Bell Mountain Wilderness is a protected area in Missouri that is maintained by the United States Forest Service and was designated as such by the United States Congress in 1980. The wilderness area now has a total of 9143 acre. Bell Mountain is located within the Potosi-Fredericktown Ranger District of the Mark Twain National Forest, south of Potosi, Missouri in the United States. The Bell Mountain Wilderness is one of eight wilderness areas protected and preserved in Missouri. The area is popular for hiking, including a section of the Ozark Trail.

== Etymology ==
The namesake Bell Mountain has the name of Henry Bell, a pioneer settler.

== Description ==
Bell Mountain Wilderness lies in the Saint Francois Mountains and it was named after its highest point, Bell Mountain, which is 1702 ft tall.
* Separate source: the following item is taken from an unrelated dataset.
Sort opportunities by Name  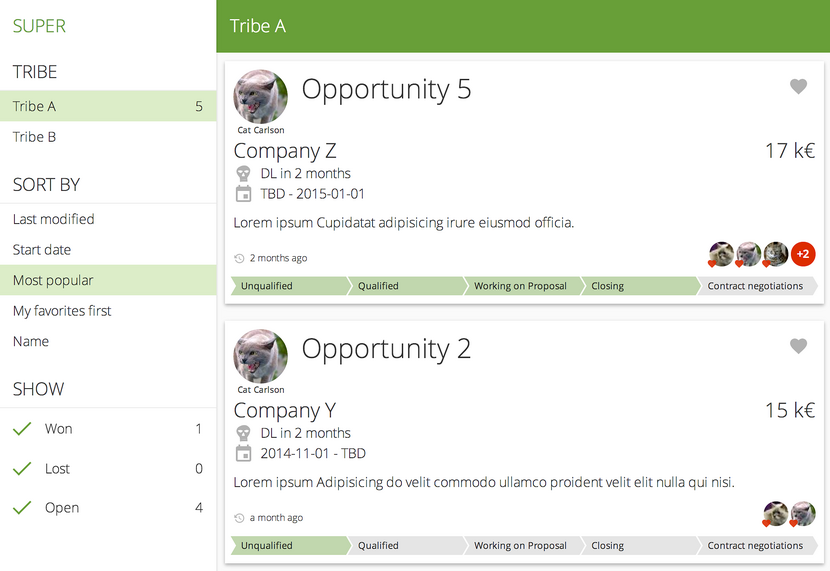coord(108,341)
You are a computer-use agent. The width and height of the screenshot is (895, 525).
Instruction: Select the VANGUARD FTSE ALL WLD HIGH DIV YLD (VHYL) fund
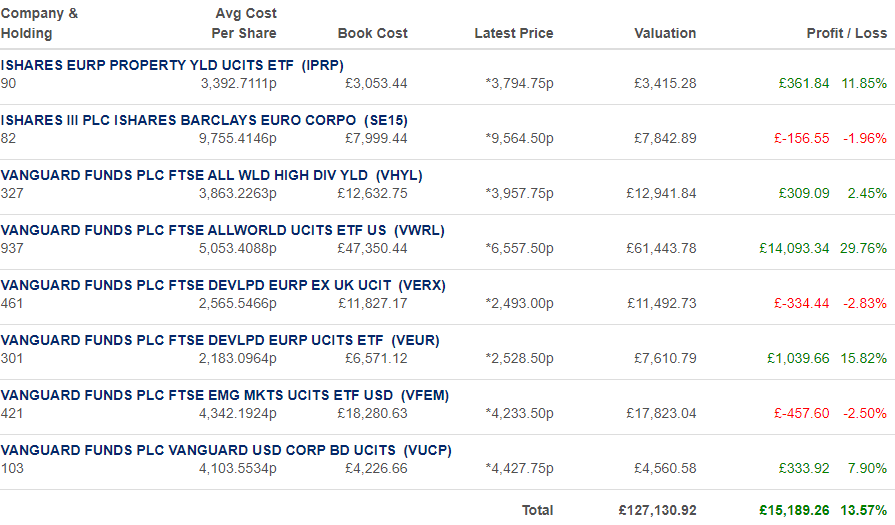[212, 175]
Several state lands are designated in this parks-and-wilderness area which includes Johnson's Shut-Ins State Park, Taum Sauk Mountain State Park, and several conservation areas.

== Geography ==
Bell Mountain Wilderness is situated in the northern portion of Iron County, along the Reynolds County border. It is in the northeastern portion of the Ozarks. Two permanent streams flows southwesterly through the area, Joes Creek and Shut-in Creek. The other named mount in the wilderness area is Lindsey Mountain, which is 1663 ft tall, and is located in the southeast portion of Bell Mountain.

==Recreation==
Hiking is the most notable recreation activity available at Bell Mountain Wilderness; part of the nationally recognized Ozark Trail is located in the southwestern portion of the area. There are 11.9 mi of trails present. Wildlife viewing is unique in this area of the Missouri Ozarks due to the relatively limited tree clearing for this old growth forest.